You might notice how many of these trends interact in some way. The cumulative sum of the problems is actually greater than the parts, unfortunately. Give me one way to ignore buying a new camera and I can probably dismiss that. Give me ten ways to ignore buying a new camera, and I can’t dismiss that. 

Realistically, there’s no way any camera maker survives unless they figure out how to address all of those trend lines. They need to go 11-0, not 9-2. The longer that they don’t find the solutions, the worse the problem becomes (e.g. Self-Fulfilling Cycle just flies the plane into the ground). 

Some trends are outside the camera makers’ ability to address directly (e.g. Disposable Income, Demographics). Others have potential costs that the camera makers would rather avoid (e.g.

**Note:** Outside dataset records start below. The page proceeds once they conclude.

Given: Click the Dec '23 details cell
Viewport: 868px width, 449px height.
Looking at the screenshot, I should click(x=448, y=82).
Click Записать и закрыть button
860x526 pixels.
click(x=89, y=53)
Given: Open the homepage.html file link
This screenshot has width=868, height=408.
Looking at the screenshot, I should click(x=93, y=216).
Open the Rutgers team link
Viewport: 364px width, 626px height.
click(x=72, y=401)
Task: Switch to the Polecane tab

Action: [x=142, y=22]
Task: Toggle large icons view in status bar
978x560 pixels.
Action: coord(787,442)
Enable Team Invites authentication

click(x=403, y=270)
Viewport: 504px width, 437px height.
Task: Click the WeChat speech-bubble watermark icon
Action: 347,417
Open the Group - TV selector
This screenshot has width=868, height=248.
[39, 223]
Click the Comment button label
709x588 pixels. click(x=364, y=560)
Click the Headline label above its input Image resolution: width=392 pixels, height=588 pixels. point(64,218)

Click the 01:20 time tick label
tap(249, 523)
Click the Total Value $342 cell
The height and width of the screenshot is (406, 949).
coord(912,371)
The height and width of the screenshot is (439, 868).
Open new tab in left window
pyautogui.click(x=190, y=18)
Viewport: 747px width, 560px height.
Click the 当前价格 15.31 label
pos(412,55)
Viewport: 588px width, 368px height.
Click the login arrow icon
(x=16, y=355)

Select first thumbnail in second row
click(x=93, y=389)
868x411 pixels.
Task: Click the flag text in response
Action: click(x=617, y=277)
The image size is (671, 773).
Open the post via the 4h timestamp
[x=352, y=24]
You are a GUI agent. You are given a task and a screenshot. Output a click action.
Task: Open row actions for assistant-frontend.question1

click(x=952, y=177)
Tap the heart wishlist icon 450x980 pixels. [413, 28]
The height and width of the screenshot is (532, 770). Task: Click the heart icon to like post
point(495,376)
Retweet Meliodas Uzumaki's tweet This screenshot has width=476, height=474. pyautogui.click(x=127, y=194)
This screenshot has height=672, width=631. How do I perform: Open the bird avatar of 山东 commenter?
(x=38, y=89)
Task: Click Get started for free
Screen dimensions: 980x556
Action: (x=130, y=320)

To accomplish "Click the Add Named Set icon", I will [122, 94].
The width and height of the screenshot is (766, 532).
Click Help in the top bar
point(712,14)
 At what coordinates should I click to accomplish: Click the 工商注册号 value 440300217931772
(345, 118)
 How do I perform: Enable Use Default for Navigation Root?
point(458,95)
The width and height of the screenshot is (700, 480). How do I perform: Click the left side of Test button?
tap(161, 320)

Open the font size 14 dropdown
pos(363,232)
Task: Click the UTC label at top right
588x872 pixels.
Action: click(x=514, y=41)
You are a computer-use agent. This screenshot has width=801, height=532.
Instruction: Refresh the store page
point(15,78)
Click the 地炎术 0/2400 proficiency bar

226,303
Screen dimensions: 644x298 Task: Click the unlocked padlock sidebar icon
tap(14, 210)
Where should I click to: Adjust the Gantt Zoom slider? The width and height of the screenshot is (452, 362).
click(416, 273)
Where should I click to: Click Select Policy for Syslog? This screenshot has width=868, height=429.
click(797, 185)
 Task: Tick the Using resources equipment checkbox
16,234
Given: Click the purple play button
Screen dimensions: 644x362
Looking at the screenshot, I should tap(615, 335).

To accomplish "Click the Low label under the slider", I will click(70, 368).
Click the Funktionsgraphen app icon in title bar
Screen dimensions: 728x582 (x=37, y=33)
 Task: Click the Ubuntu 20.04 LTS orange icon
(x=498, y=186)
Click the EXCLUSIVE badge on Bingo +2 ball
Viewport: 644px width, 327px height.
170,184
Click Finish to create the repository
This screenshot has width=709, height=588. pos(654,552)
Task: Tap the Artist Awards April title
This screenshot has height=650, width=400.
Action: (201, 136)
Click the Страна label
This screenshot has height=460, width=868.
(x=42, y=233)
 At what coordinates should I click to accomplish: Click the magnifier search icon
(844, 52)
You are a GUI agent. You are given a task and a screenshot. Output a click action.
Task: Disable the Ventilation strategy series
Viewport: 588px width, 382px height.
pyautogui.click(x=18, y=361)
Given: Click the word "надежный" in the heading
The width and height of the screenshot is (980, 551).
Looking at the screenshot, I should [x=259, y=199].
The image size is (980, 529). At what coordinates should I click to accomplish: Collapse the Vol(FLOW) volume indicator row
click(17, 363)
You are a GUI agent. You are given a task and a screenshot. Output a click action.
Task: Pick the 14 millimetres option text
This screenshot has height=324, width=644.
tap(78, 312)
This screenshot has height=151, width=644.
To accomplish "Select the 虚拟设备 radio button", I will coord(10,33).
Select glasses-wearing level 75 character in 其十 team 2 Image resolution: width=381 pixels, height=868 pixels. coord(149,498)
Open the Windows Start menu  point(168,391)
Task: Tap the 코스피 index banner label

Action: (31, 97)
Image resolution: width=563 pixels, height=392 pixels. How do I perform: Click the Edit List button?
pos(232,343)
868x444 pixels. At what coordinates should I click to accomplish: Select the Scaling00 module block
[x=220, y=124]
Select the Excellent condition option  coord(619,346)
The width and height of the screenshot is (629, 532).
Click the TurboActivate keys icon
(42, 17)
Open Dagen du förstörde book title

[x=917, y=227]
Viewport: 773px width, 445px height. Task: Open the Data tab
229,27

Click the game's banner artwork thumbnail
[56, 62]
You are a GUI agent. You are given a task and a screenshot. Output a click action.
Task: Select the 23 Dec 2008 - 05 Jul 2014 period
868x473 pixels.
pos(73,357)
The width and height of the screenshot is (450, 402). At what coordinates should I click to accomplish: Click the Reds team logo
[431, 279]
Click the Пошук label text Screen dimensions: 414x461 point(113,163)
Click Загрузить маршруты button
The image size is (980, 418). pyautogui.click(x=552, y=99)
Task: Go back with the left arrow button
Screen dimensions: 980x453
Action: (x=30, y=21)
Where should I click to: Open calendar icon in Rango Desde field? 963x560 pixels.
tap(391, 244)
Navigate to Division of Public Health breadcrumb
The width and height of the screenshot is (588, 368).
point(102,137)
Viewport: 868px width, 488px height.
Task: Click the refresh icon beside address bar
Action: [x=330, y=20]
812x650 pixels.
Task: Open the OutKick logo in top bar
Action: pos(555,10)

Innovation and Integration). 

Nevertheless, as a business that wants to stay a business, you must get in front of all these things and rebuild your products and organizations so that they can survive. That’s not happening fast enough in Tokyo. Not even close. I'm not sure that (mostly) having bankers in charge they will ever see or understand that.

I’m going to suggest that there’s a bigger issue here, too: the camera companies just want to sell boxes, not build relationships with customers. I’ve been a big fan of Sony’s Kando (and mini-Kando) events because they at least partly speak to this. But even with Kando you see inefficiencies that just shouldn’t be carried on (example: if you buy a Sony “box” do you get any clear marketing message about Kando and how to participate? Did you become a member of the tribe and welcomed by the chief? Is there a daily advantage to being in the tribe?).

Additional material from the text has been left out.